◆ Work required
In the listing below, find the line containing "Texture & Exfoliation (158, 267)" and the line containing "Contact us (134, 2416)". Repeat exactly those two lines and every line between them, nothing more.

◆ Dataset records
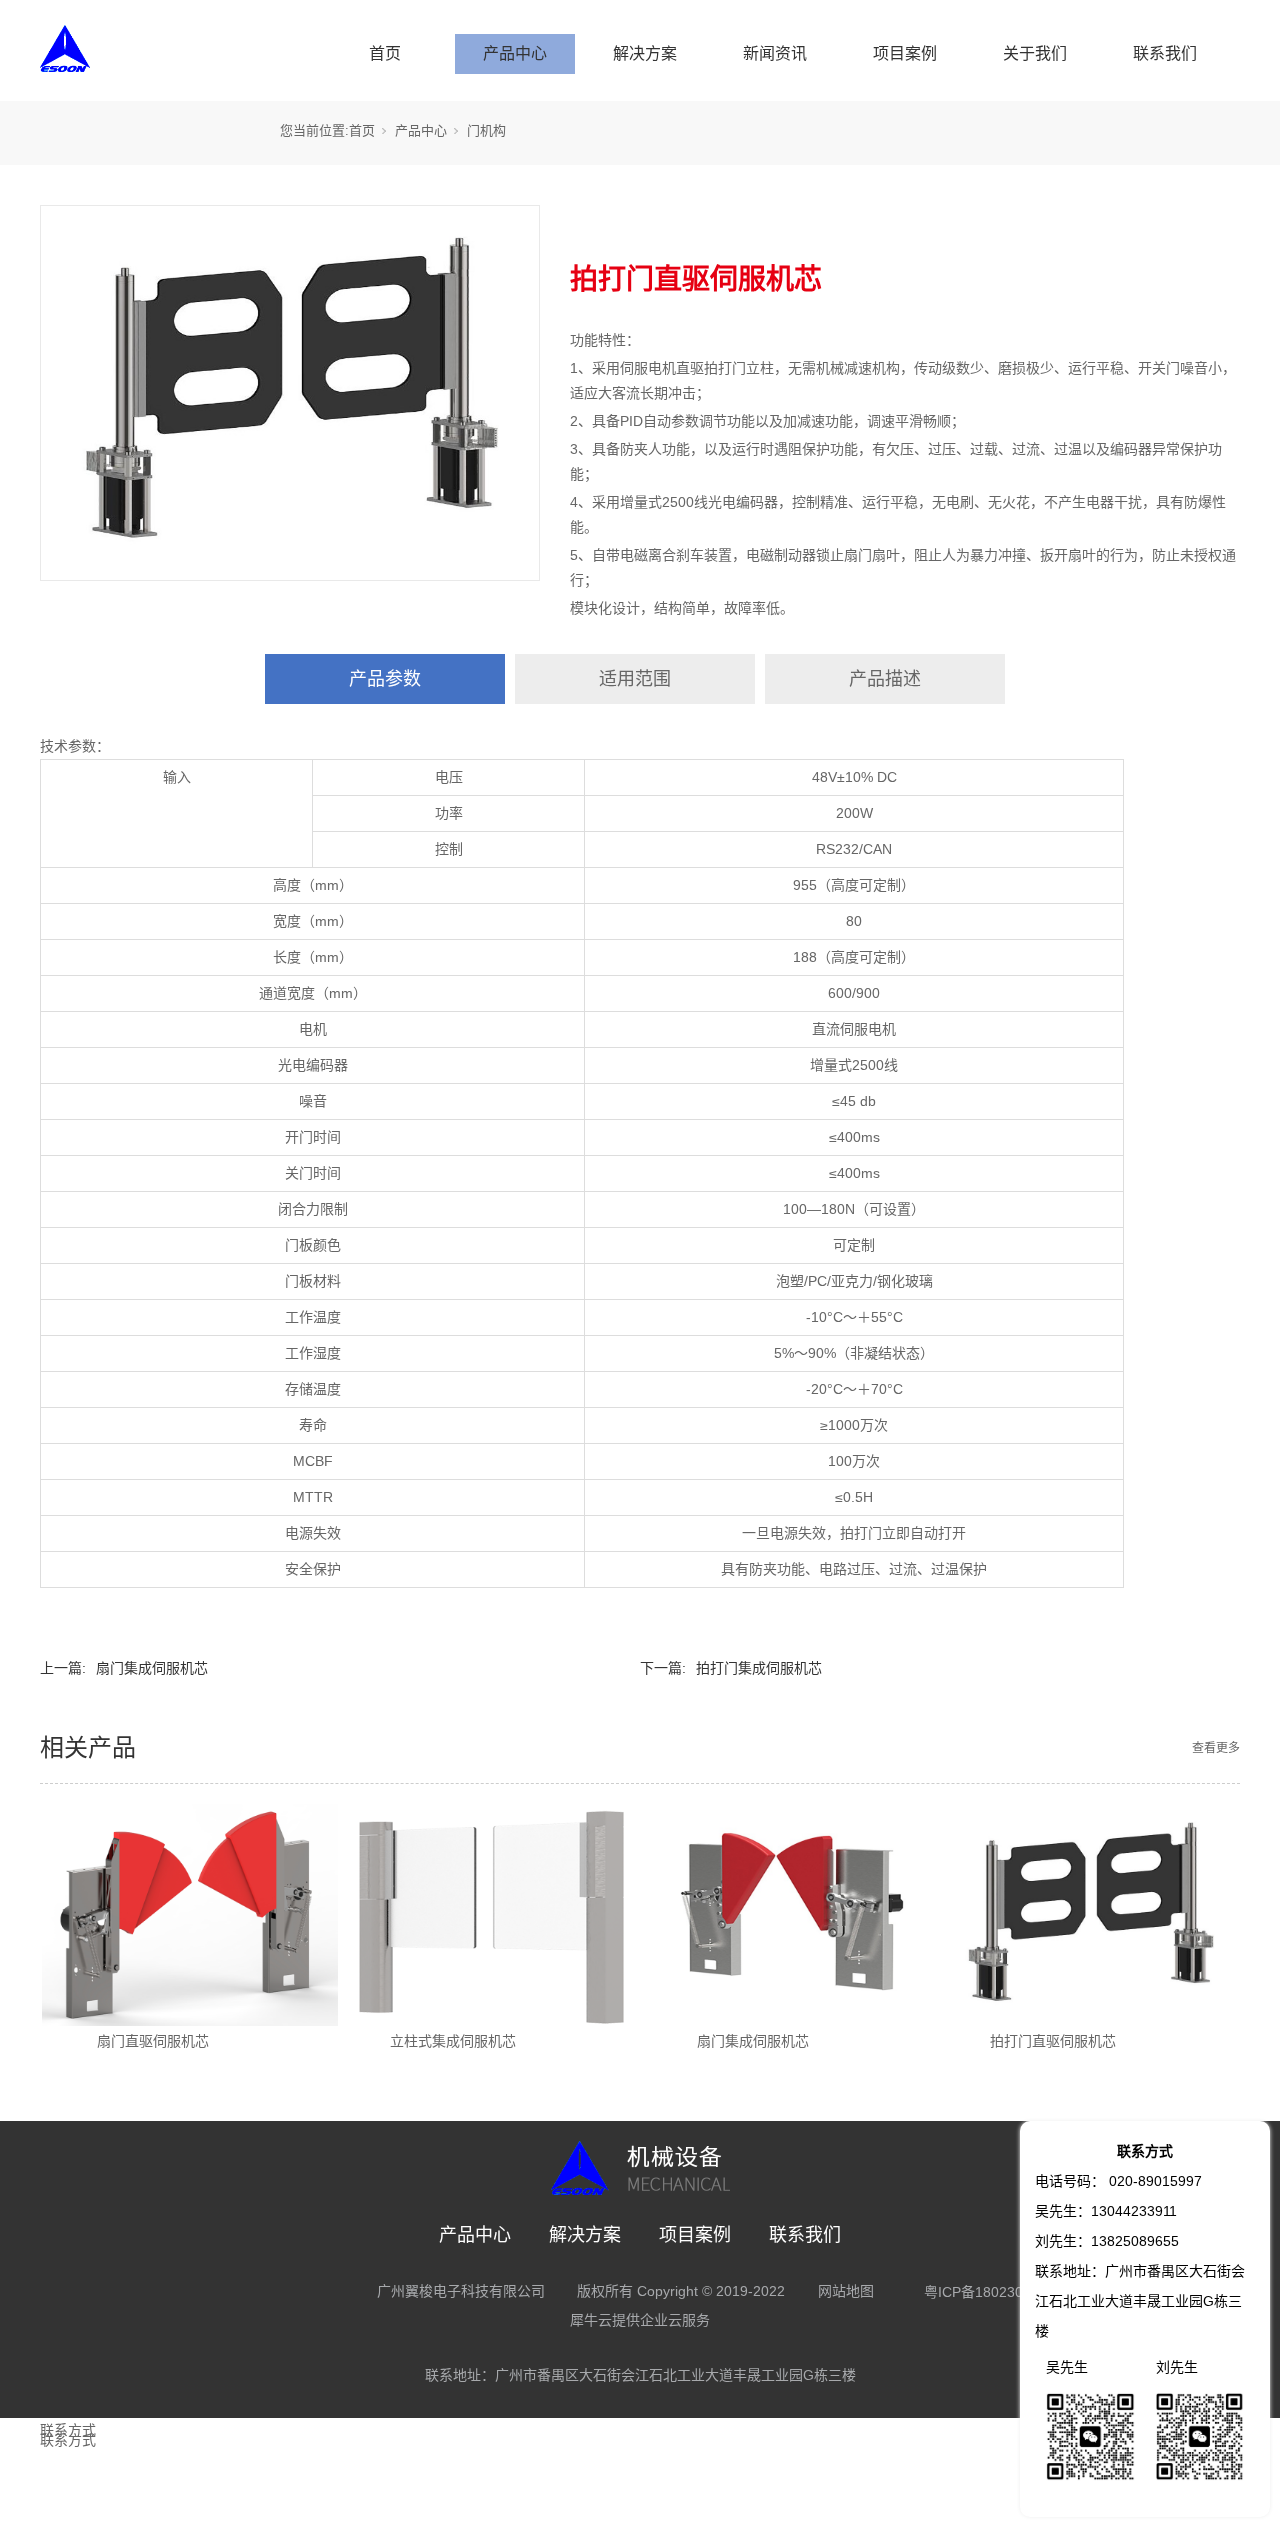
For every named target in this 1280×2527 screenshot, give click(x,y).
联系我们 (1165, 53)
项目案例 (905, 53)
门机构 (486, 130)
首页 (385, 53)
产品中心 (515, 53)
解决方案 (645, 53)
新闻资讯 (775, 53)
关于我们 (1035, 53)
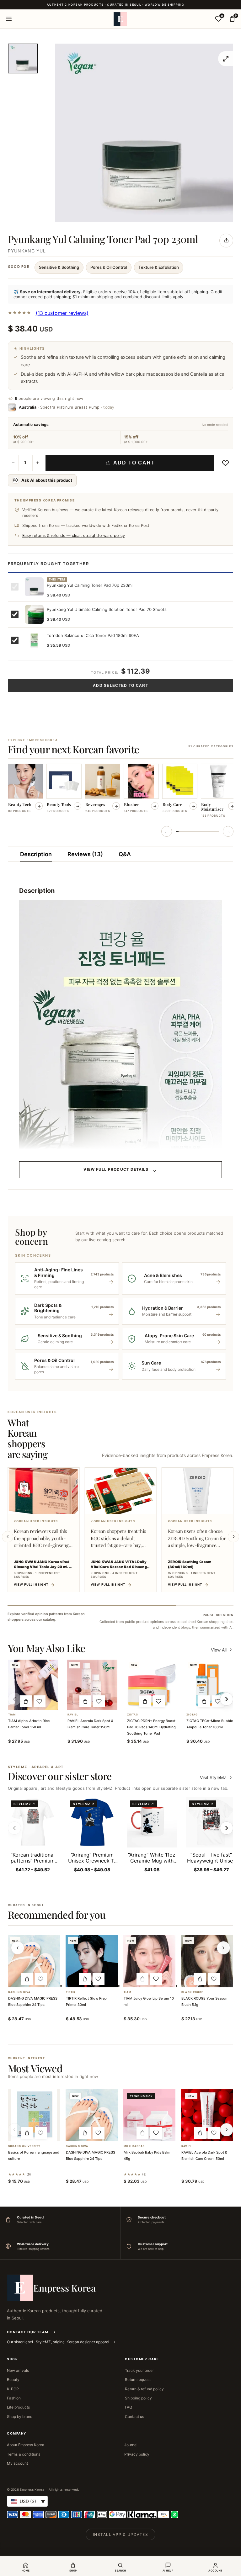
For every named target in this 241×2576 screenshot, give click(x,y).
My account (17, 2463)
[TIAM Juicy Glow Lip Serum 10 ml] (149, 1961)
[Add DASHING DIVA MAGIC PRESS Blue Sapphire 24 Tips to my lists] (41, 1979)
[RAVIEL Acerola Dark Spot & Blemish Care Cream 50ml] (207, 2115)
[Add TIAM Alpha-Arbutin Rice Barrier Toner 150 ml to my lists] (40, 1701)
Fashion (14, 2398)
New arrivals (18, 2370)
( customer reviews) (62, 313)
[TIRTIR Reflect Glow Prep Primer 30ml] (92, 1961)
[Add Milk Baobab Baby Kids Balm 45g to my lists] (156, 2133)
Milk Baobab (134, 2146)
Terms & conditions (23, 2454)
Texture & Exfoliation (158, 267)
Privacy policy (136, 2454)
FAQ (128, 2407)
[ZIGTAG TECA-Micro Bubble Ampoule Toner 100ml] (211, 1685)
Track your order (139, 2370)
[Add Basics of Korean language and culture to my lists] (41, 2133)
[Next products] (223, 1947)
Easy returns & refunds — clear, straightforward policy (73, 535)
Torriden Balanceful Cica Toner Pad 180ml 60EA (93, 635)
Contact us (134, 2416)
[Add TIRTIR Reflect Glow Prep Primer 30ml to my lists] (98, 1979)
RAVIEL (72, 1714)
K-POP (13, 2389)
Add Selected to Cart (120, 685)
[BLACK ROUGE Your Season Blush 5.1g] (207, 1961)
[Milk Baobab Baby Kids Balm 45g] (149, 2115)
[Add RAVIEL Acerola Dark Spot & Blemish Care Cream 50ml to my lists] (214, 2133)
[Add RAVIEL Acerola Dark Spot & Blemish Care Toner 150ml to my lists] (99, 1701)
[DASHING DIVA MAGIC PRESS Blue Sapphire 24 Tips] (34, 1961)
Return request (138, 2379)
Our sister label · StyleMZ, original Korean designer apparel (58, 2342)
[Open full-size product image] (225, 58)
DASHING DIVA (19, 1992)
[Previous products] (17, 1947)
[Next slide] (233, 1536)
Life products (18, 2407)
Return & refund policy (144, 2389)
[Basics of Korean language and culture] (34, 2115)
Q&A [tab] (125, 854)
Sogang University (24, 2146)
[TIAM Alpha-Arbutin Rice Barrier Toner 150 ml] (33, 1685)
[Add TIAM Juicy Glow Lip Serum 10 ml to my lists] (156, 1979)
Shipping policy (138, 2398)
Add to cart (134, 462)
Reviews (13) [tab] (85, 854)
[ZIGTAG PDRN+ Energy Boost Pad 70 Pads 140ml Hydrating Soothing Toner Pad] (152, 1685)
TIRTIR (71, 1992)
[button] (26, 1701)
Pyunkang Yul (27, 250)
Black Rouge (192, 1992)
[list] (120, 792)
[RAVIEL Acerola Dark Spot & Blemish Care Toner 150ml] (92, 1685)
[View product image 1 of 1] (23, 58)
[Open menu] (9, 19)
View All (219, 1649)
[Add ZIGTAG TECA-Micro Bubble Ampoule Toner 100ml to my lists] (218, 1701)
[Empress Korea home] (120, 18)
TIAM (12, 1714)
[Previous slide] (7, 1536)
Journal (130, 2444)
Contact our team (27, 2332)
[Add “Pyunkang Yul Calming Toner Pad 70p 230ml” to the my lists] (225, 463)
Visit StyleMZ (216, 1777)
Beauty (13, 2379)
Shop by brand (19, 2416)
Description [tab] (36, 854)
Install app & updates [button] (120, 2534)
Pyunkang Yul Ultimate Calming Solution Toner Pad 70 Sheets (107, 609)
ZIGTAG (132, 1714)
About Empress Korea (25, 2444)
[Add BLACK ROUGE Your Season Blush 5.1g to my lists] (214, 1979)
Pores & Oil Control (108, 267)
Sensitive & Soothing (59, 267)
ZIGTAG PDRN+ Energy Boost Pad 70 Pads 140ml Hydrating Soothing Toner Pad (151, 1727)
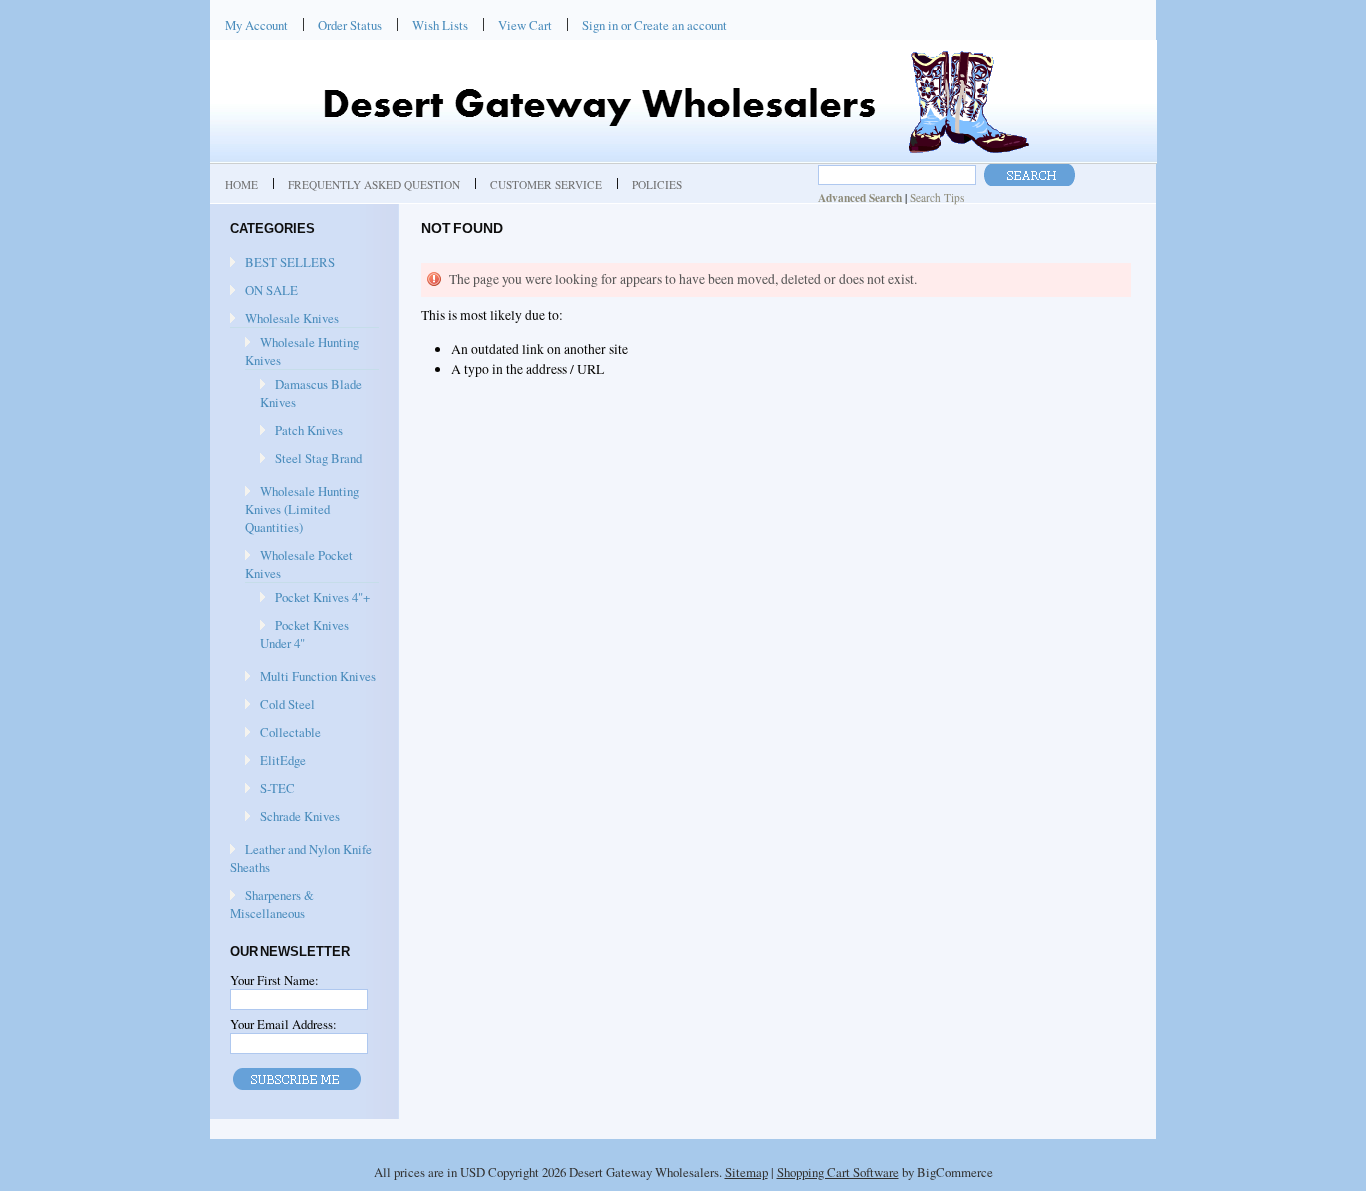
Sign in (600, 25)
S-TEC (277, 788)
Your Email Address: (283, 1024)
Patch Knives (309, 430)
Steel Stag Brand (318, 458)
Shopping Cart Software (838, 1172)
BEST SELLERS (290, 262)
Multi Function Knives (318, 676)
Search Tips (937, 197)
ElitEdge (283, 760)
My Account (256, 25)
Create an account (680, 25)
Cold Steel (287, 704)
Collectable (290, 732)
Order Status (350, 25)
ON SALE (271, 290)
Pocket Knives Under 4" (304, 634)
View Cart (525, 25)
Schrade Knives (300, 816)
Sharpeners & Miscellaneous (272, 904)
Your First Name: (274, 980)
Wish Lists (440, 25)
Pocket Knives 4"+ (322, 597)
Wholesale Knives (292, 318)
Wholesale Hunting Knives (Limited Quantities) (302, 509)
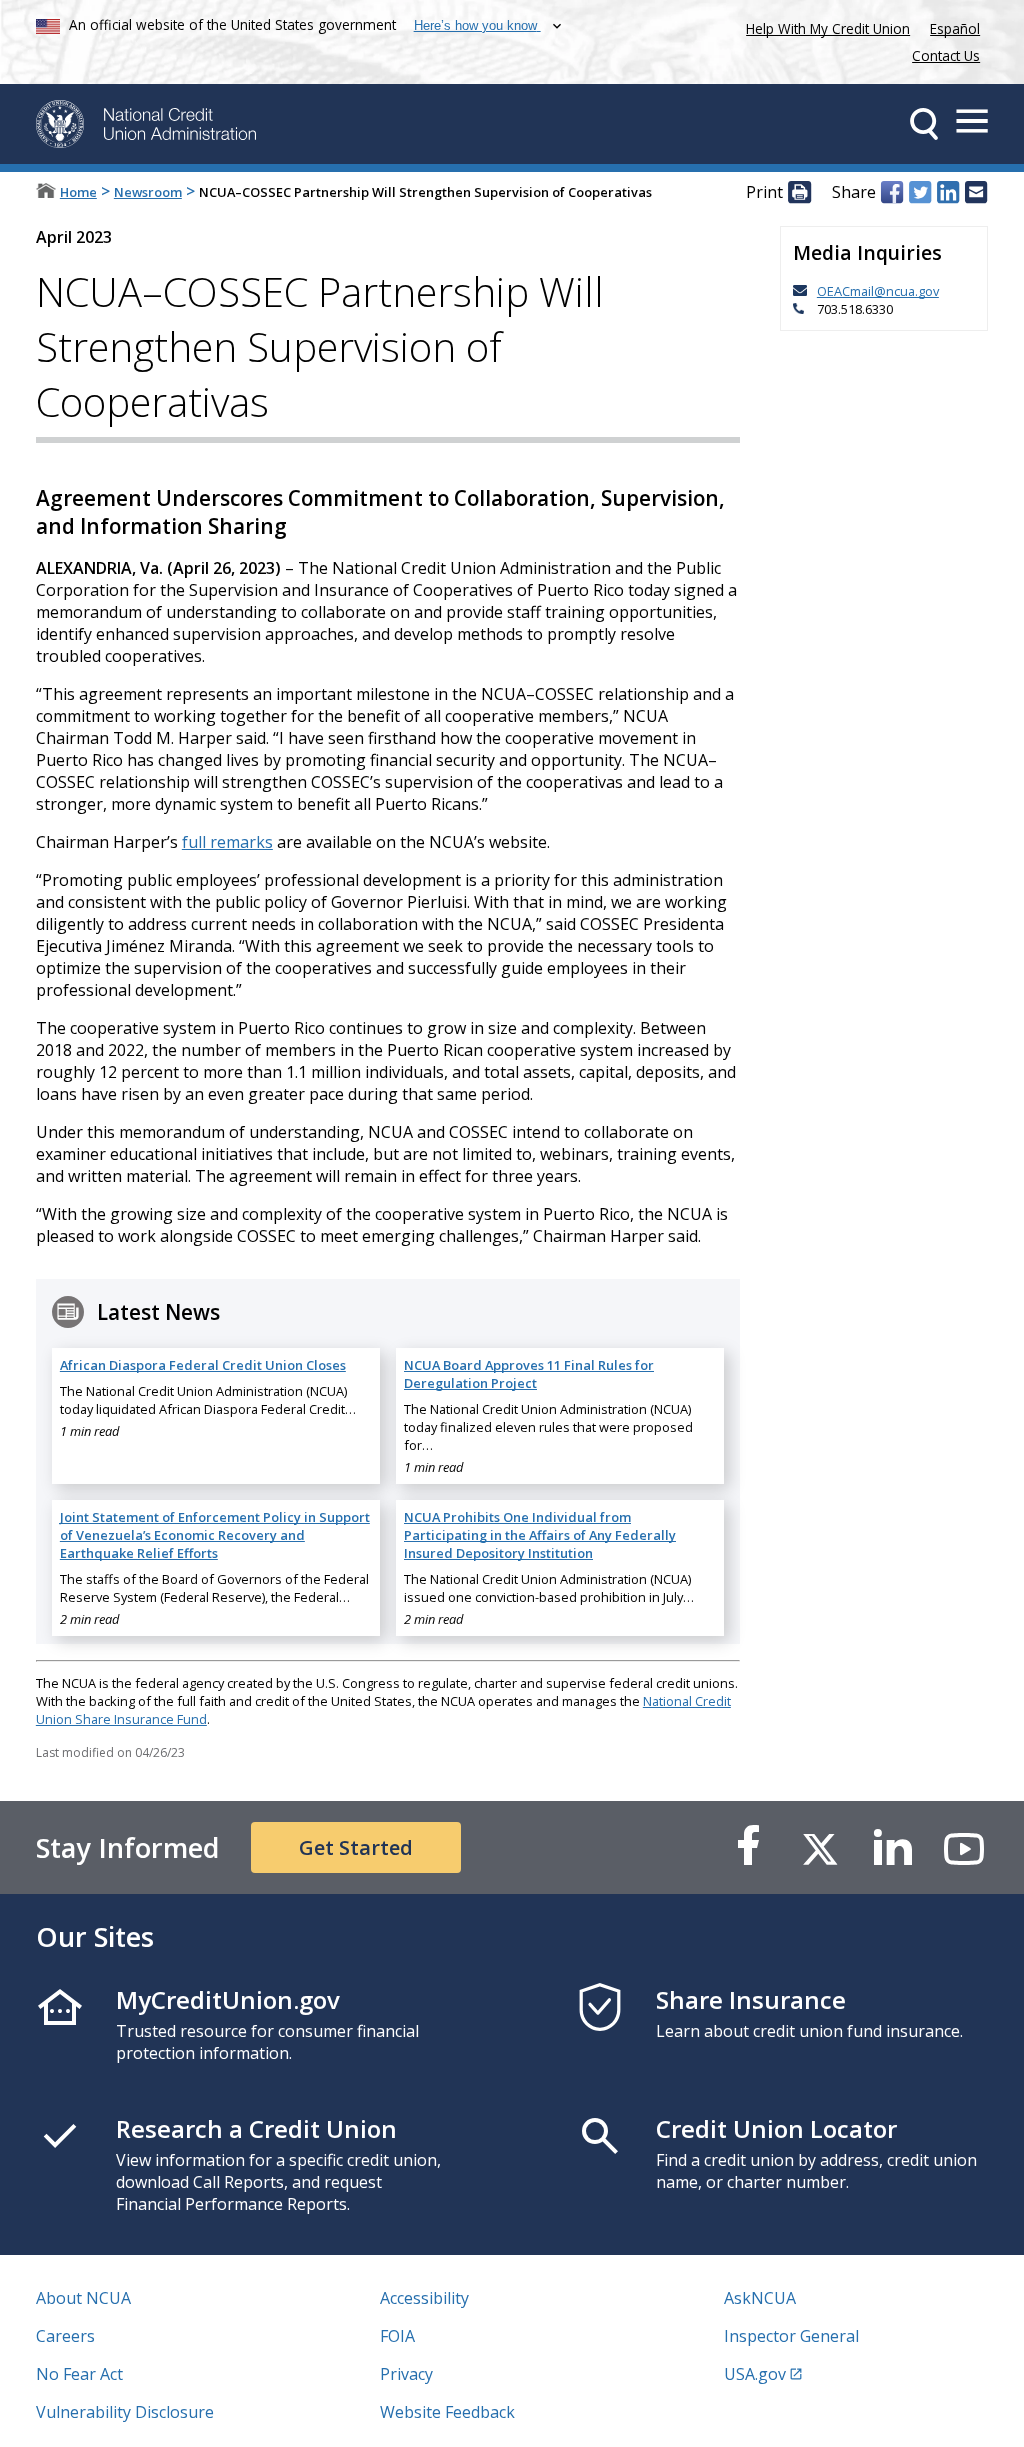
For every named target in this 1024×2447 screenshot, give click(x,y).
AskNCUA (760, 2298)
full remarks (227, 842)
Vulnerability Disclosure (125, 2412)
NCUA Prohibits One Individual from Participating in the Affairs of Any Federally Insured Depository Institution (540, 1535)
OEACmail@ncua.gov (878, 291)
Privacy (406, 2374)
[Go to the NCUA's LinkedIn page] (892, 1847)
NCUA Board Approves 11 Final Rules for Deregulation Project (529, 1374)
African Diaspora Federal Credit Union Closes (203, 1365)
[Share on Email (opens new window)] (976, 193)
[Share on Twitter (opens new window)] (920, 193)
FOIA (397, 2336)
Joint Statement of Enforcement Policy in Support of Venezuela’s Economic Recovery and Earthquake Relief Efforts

◆ Output for this exercise
Texture & Exfoliation (158, 267)
Privacy policy (136, 2454)
FAQ (128, 2407)
[ZIGTAG TECA-Micro Bubble Ampoule Toner 100ml] (211, 1685)
Track your order (139, 2370)
[Add Basics of Korean language and culture to my lists] (41, 2133)
[Next products] (223, 1947)
Easy returns & refunds — clear, straightforward policy (73, 535)
Torriden Balanceful Cica Toner Pad 180ml 60EA (93, 635)
Contact us (134, 2416)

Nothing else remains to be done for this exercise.